**Stated exercise:**
From the items below, extract word for word the lines starting at the line that contains "Image resolution: width=828" and ending at the line that contains "I will coord(588,854).", including both of those lines.

**Pointing records for text and elements:**
★ ★ ★ ★ ★ ★ ★

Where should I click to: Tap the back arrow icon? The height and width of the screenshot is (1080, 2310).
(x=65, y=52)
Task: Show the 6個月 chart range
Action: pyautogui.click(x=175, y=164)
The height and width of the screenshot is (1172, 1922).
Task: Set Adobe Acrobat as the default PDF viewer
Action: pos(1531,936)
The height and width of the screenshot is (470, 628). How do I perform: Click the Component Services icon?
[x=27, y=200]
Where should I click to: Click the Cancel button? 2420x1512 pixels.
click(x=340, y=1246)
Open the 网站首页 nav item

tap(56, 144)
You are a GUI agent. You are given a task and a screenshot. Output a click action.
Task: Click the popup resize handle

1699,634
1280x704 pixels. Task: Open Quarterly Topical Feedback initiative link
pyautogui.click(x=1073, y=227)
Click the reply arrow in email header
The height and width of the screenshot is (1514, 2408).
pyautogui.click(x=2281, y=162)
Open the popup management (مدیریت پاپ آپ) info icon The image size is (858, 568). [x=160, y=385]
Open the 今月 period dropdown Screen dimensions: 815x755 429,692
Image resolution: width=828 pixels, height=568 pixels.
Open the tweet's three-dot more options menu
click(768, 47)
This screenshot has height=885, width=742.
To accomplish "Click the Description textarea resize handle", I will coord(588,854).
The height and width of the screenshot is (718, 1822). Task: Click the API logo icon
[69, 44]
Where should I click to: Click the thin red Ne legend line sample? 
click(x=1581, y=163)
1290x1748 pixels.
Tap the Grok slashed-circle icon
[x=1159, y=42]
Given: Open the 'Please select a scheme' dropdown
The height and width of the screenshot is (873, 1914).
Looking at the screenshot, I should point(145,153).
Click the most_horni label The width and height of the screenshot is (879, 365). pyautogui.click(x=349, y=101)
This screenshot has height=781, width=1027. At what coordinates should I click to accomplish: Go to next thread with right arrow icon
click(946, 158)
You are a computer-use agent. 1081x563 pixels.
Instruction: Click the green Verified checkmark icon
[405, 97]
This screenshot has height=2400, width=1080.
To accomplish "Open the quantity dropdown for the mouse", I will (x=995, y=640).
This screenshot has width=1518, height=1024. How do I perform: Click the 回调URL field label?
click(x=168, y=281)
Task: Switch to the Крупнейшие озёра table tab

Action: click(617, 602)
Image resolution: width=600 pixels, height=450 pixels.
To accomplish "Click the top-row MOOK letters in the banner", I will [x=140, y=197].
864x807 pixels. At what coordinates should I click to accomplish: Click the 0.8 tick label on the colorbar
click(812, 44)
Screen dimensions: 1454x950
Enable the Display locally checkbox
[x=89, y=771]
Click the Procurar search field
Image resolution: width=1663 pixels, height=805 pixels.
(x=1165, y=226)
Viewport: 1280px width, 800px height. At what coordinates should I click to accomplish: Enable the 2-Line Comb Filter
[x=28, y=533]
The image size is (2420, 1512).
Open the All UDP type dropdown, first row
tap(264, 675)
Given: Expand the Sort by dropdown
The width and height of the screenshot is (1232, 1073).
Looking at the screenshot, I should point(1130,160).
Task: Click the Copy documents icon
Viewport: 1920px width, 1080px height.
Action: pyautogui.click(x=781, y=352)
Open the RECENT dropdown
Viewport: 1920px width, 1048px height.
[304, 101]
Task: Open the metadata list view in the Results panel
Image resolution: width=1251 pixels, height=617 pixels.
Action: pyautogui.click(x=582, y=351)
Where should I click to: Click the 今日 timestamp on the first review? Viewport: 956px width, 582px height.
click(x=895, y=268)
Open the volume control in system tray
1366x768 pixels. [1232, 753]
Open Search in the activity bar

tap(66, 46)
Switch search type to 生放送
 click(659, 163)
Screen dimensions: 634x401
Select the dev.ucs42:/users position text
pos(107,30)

★ ★ ★ ★ ★ ★ ★

**Answer:**
Image resolution: width=828 pixels, height=568 pixels.
Open the tweet's three-dot more options menu
click(768, 47)
This screenshot has height=885, width=742.
To accomplish "Click the Description textarea resize handle", I will coord(588,854).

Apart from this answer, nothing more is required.